03/09/2026
🐾 💶 500 000 € pour les centres de soins de la faune sauvage. Mais leur rôle dans les catastrophes vaut bien plus que cela.
Le 28 août, Mathieu Lefèvre, ministre délégué chargé de la Transition écologique, a annoncé une aide exceptionnelle de 500 000 € pour les centres de soins à la faune sauvage, confrontés aux surcoûts liés aux canicules et à la sécheresse.
C’est une bonne nouvelle. Et ce soutien était nécessaire.
Mais cette annonce rappelle surtout une réalité encore trop peu intégrée dans la gestion des crises en France :
👉 les centres de soins à la faune sauvage sont des acteurs de résilience territoriale.
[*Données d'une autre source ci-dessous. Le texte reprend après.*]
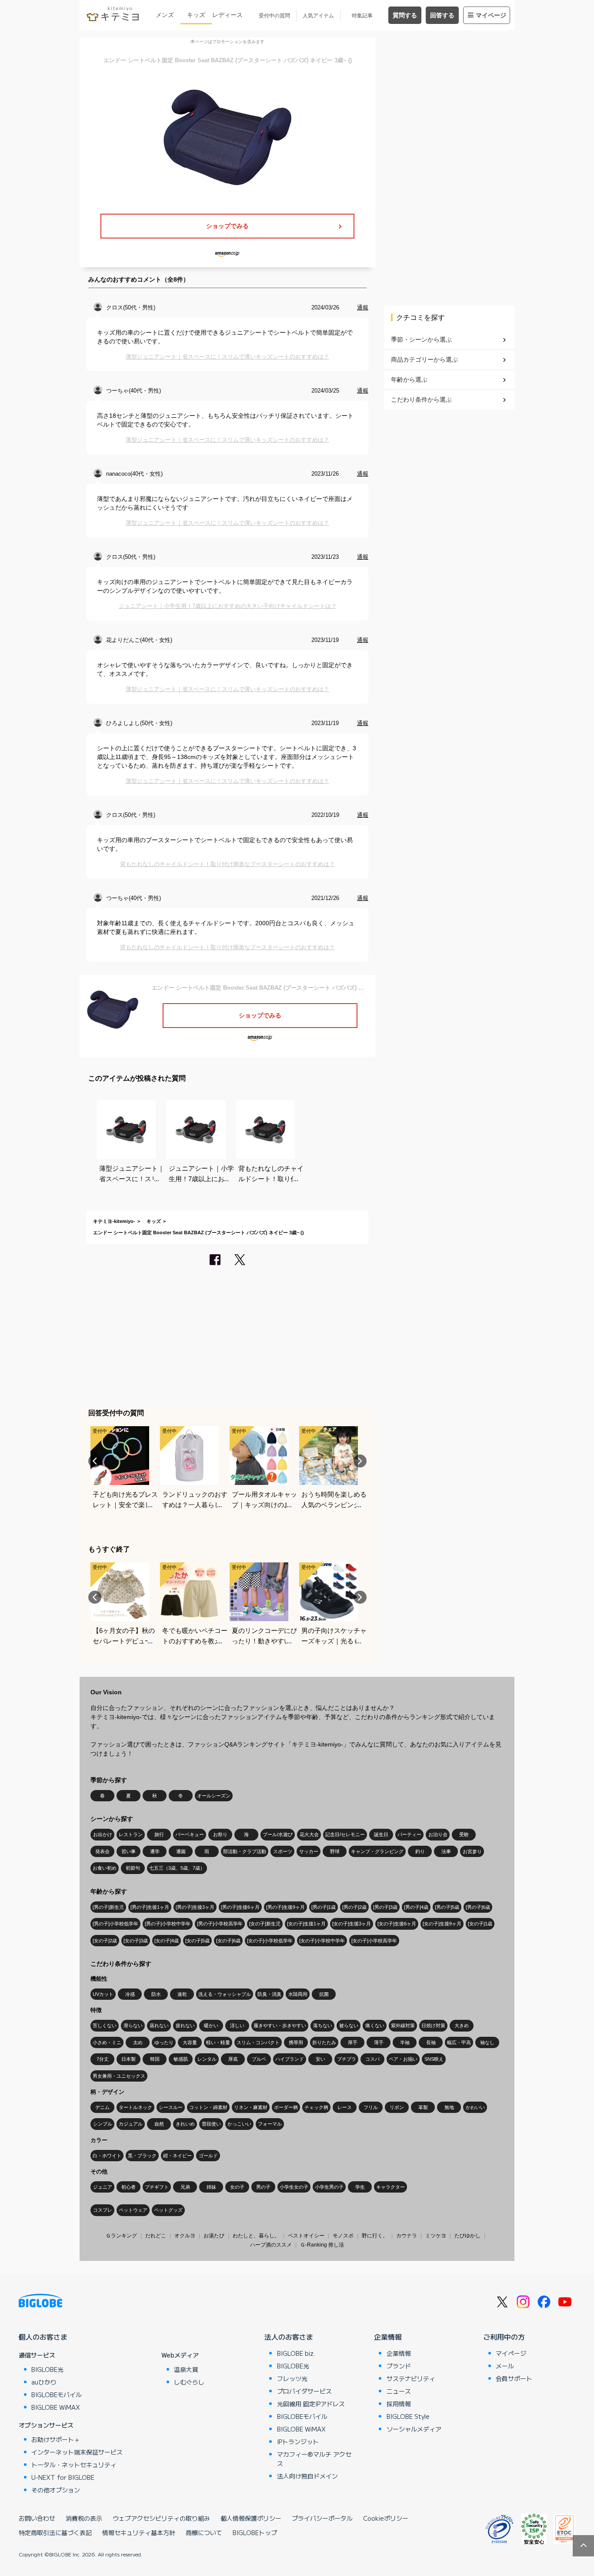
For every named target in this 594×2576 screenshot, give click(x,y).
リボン (397, 2107)
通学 (155, 1851)
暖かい (211, 2025)
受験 (464, 1834)
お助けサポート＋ (55, 2439)
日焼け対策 (433, 2025)
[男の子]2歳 (354, 1907)
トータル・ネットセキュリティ (74, 2464)
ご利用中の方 (504, 2336)
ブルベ (259, 2059)
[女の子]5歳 (197, 1940)
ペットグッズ (168, 2210)
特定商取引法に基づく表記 (55, 2532)
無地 (449, 2107)
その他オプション (55, 2489)
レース (344, 2107)
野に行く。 (375, 2236)
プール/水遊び (278, 1834)
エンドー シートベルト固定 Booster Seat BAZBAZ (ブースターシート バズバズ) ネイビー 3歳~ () (198, 1232)
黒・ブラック (142, 2155)
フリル (371, 2107)
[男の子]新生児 (108, 1907)
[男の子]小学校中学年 (167, 1923)
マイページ (491, 15)
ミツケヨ (435, 2236)
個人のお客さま (43, 2336)
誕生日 (381, 1834)
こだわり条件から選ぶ (421, 399)
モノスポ (343, 2236)
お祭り (220, 1834)
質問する (405, 15)
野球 (335, 1851)
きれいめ (185, 2123)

Lors d’une catastrophe, ils deviennent rapidement indispensables. Canicules, incendies, inondations, tempêtes, marées noires…
Ils recueillent les animaux sauvages blessés, organisent leur prise en charge, mobilisent bénévoles, vétérinaires et moyens logistiques… tout en absorbant des surcoûts considérables.
Cet hiver🌨️, certains centres ont dû faire face aux échouages massifs d’oiseaux marins, dont des milliers de macareux moines. Ils étaient saturés en quelques jours. Cet été, ils ont accueilli des animaux victimes des canicules successives et des incendies🔥.
👉 Ils prennent en charge une partie des conséquences de la crise. Pourtant, ils restent encore trop souvent à la périphérie des dispositifs de gestion des risques et réponses aux catastrophes.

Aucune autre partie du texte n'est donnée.